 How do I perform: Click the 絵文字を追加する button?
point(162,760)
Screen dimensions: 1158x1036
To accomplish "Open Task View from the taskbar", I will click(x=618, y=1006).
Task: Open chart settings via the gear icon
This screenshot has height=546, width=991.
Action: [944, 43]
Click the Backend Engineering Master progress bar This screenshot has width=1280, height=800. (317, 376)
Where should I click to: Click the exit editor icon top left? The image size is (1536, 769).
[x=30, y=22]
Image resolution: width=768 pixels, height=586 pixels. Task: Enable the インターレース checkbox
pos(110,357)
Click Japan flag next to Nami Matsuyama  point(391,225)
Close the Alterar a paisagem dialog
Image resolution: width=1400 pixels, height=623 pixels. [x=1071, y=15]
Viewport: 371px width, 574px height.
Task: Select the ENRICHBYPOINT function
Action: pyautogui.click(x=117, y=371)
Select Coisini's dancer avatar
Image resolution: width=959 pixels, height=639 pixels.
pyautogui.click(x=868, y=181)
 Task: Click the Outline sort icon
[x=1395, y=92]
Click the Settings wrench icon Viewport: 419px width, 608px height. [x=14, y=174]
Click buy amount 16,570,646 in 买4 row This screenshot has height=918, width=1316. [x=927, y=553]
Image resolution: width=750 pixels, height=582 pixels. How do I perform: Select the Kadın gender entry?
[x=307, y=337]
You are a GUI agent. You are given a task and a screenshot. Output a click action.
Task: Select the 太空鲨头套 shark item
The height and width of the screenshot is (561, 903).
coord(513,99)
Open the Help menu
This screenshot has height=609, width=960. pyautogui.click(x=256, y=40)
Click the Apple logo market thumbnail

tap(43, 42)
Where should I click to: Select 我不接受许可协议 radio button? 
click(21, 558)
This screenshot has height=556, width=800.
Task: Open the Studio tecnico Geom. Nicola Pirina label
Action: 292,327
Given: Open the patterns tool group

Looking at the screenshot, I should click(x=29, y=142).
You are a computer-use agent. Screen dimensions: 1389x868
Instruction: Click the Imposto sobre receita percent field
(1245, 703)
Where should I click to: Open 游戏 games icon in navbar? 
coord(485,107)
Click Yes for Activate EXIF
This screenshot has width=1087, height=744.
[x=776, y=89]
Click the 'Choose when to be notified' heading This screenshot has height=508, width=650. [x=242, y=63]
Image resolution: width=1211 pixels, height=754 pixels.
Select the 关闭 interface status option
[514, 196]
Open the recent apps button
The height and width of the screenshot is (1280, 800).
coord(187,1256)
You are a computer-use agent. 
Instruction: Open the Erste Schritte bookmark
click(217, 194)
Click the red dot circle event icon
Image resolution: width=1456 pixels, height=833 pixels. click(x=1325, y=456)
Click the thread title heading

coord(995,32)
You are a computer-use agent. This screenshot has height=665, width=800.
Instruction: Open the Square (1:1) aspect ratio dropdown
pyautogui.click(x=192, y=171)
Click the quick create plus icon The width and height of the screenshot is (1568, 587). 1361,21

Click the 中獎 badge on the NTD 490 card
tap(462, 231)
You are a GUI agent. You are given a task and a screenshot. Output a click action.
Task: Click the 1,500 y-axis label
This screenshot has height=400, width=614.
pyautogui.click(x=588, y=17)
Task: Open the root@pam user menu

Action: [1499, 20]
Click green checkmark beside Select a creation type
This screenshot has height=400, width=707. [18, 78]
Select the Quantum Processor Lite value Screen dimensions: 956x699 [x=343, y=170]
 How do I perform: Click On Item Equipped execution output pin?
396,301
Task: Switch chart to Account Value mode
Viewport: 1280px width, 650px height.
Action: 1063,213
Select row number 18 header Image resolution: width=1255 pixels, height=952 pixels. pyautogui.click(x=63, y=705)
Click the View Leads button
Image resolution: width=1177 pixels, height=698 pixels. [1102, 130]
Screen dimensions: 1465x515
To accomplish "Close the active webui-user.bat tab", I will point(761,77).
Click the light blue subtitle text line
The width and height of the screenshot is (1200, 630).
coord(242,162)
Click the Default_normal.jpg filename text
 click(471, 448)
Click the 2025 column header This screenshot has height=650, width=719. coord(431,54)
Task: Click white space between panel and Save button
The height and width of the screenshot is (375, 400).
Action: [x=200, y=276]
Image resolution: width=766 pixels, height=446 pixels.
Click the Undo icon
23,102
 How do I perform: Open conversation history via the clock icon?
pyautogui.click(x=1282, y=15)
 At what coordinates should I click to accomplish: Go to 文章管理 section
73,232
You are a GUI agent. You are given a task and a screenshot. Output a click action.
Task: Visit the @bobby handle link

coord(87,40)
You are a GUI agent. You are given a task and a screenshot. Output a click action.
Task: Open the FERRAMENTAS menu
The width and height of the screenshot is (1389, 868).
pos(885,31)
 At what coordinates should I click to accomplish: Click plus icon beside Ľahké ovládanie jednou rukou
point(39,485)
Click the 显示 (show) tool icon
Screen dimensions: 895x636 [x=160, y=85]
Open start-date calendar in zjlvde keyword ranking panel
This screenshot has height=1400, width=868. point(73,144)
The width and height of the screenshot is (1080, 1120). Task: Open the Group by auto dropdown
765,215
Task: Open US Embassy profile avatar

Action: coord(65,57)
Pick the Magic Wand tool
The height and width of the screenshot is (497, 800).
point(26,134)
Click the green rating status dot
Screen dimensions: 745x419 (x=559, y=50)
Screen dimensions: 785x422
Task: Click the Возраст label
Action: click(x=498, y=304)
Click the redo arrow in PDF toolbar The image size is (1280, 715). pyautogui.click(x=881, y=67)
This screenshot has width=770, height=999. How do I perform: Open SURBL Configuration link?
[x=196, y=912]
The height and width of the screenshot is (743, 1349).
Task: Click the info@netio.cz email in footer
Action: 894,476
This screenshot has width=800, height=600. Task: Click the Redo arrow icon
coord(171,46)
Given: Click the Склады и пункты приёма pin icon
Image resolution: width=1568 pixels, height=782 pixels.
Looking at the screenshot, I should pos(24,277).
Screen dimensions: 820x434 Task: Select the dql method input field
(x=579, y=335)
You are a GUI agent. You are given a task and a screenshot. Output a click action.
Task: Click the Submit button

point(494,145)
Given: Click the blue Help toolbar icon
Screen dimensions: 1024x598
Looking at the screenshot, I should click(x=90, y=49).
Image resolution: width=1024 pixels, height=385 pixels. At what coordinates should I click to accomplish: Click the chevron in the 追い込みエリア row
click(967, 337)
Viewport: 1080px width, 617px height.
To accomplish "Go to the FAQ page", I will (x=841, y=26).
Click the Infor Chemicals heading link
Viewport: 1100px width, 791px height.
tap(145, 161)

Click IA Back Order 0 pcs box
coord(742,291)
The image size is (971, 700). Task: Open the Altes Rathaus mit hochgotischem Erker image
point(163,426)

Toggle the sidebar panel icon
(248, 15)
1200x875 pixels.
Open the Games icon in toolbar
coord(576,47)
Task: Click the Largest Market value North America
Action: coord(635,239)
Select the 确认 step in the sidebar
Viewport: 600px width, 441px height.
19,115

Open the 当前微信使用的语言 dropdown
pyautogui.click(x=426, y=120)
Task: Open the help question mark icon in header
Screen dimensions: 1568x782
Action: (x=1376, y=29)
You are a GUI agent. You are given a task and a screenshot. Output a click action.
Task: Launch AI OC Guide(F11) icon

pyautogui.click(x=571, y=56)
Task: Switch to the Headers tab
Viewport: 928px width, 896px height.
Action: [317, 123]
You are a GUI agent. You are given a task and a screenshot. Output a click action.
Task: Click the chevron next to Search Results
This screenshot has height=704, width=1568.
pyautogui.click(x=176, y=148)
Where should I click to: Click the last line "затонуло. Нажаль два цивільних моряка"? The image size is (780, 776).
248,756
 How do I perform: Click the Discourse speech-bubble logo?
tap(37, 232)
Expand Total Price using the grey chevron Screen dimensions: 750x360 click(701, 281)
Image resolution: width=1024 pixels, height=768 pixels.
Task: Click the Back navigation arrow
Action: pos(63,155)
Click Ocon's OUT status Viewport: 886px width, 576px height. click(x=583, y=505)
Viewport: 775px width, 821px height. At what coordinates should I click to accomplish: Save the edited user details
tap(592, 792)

☆ ☆ ☆ ☆

> [PROBLEM TO SOLVE]: Transcribe the listing above line for line, from the first line to the line containing "Task: Open chart settings via the gear icon", inclusive, with no other lines.

> [RESPONSE AREA]:
 How do I perform: Click the 絵文字を追加する button?
point(162,760)
Screen dimensions: 1158x1036
To accomplish "Open Task View from the taskbar", I will click(x=618, y=1006).
Task: Open chart settings via the gear icon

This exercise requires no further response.